New Delhi, Sep 30 (IANS) Actress Shikha Talsania feels body-shaming jokes are as bad as racist jokes, and says she is still trying to cope up with her body image issues.
Since the time she entered the industry, the “Veere Di Wedding” actress has been breaking stereotypes around the body image in the entertainment industry.
“Body-shaming jokes are just lazy and as bad as racist jokes. It’s imperative for us to be body positive, regardless of your ‘store size’ because we put more importance on what we look like rather than our actions,” Shikha told IANS.
“If we don’t call it out, it becomes acceptable for people to judge you and make fun of your body. And then you start believing it and equating yourself worth with how much you weigh, which shouldn’t be acceptable,” she added.
Shikha is confident about her body, and that reflects in her work as well. But her struggle with body image is far from over.
“I still struggle with it (body image). Everybody does. And the entire human race does — we’ll keep struggling with it till kingdom come because humans are vain creatures. And we live in a world that thrives on insecurities (body, mind, privilege etc). The only way to cope is to take it one day at a time, work on you mind, body, heart and soul everyday. And love. Fill your heart with love for yourself and everyone and everything around you,” she said.

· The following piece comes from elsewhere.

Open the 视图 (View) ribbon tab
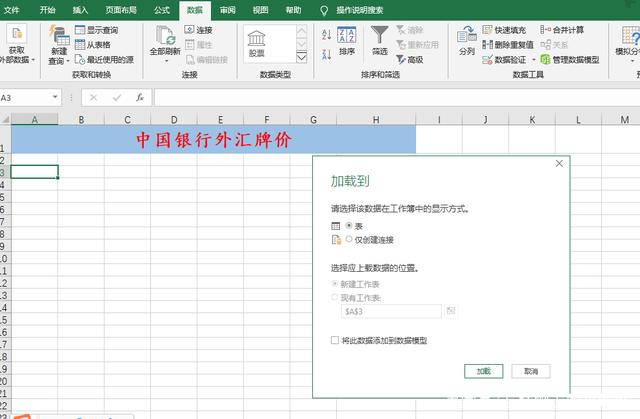Screen dimensions: 640x419 [260, 9]
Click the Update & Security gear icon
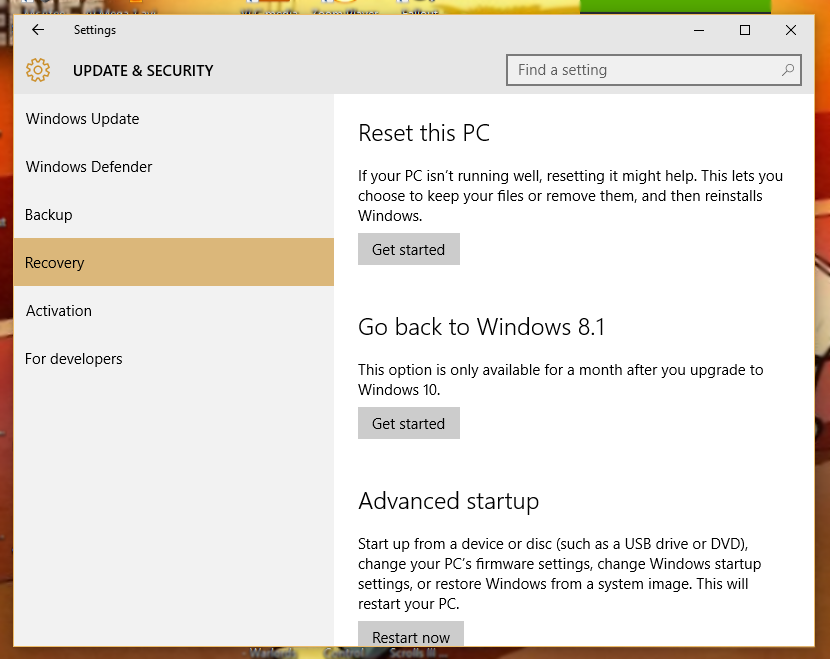The height and width of the screenshot is (659, 830). (38, 70)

How do you think the attitude has changed in Bollywood? “Well, I was one of the protagonists in a commercial top bilking film — that’s a sure fire sign that things are changing. There changing all over the world where it’s becoming way more inclusive and aware that it used to be. Hopefully it’s just upwards from here,” said the daughter of Tiku Talsania.
Starting from “Wake Up Sid” in 2009, Shikha also featured in “Dil Toh Baccha Hai Ji” and “Midnight’s Children”. She will make her debut in the digital space with web series “Gormint”, and will be seen in “Coolie No 1” with Varun Dhawan and Sara Ali Khan.
She has refused to be stereotyped in the role of a friend of the main lead, or a part of the project to add comic element.
The actress says she did so “by refusing a whole lot of stereotyped — unidimensional parts. Much to the dismay of my bank balance and my sanity”.
Now, Shikha wants to continue challenging herself as an actor.
“Being in actor or anyone else in the creative field is challenging enough! Every project , every character has its challenges — I welcome them with open arms because that’s the fun of it,” she said.
What’s next? “Completing projects, waiting for them to release, reading a lot of new stuff and getting back to theatre with fervour,” she said.